*** Information ***

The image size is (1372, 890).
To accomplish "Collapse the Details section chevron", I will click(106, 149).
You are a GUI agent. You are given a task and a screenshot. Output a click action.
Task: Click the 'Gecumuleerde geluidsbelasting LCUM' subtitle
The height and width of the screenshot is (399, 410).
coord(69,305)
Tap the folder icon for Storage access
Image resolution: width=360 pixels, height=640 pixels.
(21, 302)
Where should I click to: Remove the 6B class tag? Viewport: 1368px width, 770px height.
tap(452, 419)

*** End of Information ***
*** Information ***

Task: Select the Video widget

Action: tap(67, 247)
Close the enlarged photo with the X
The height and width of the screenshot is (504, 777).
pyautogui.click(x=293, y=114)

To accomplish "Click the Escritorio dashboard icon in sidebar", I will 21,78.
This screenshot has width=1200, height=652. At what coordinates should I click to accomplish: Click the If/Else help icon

*** End of Information ***
*** Information ***

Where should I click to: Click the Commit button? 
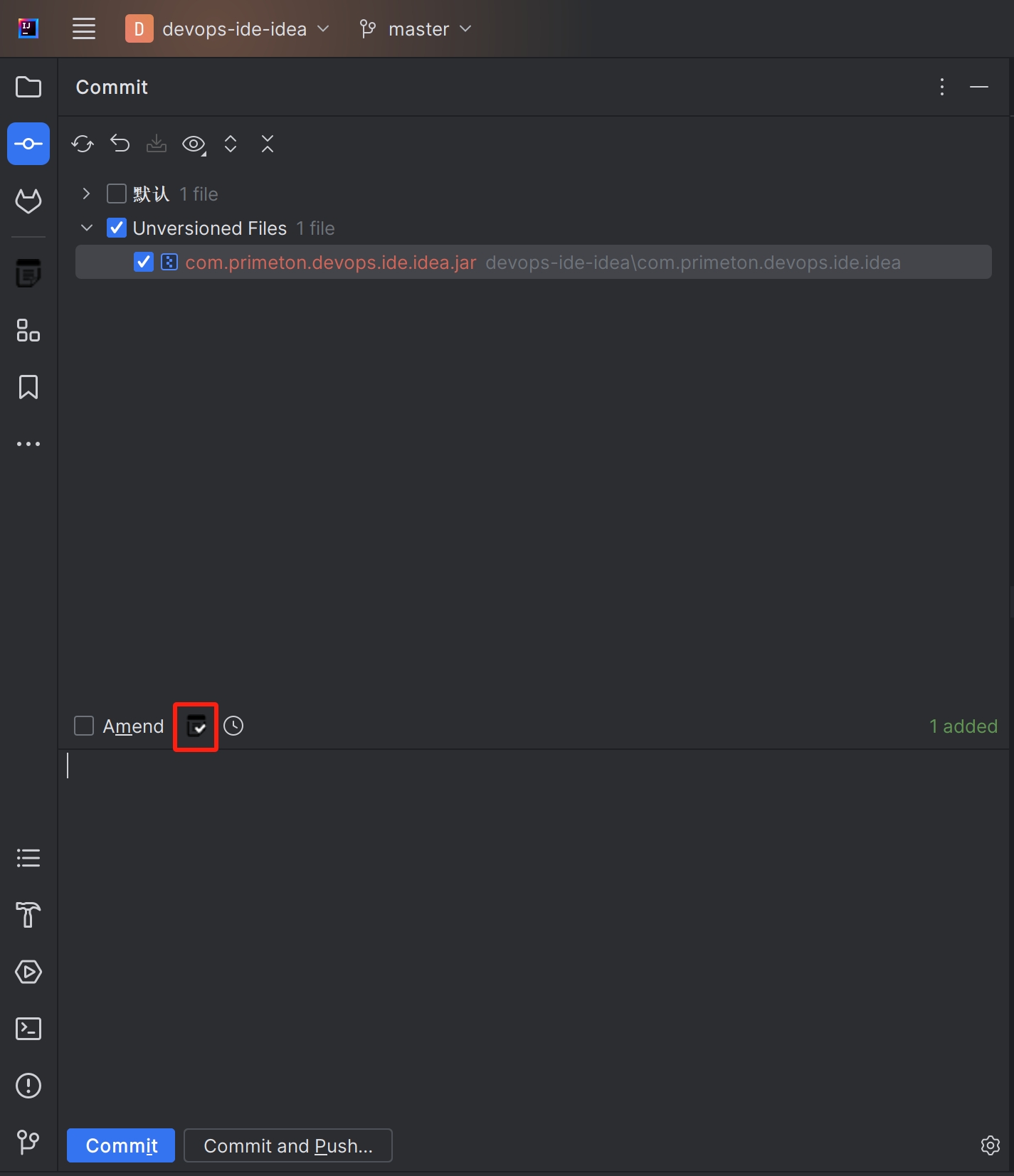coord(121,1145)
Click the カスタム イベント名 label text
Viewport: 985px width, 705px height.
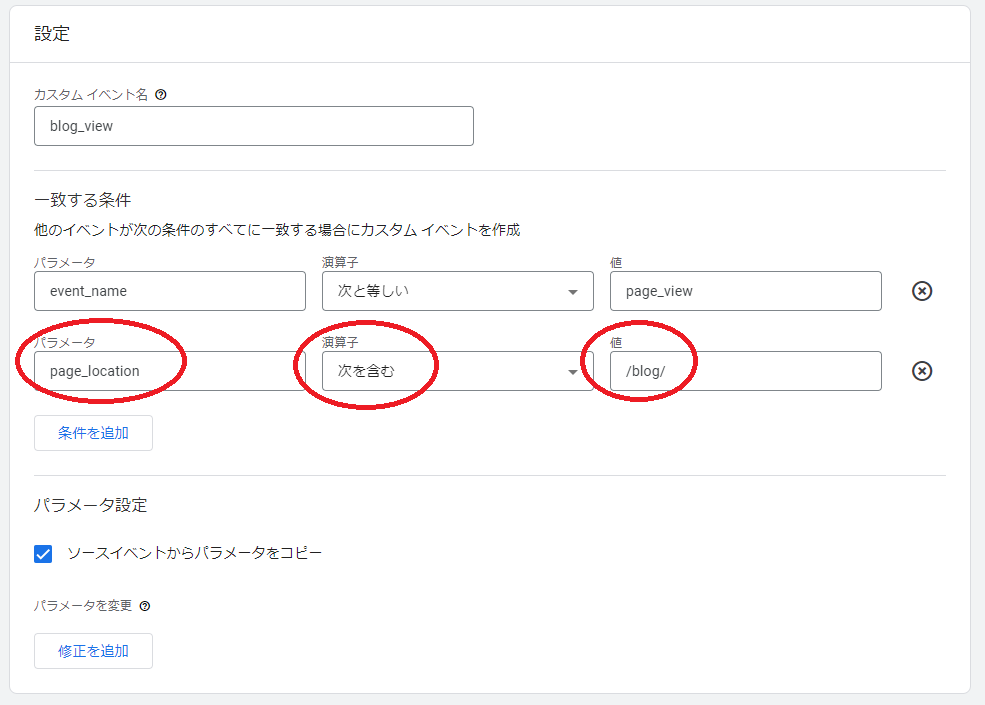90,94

*** End of Information ***

◆ **Work required**: Go through the entries and report every line with the string "accomplish".

◆ **Written solution**:
To accomplish "Collapse the Details section chevron", I will click(106, 149).
To accomplish "Click the Escritorio dashboard icon in sidebar", I will 21,78.
This screenshot has width=1200, height=652. At what coordinates should I click to accomplish: Click the If/Else help icon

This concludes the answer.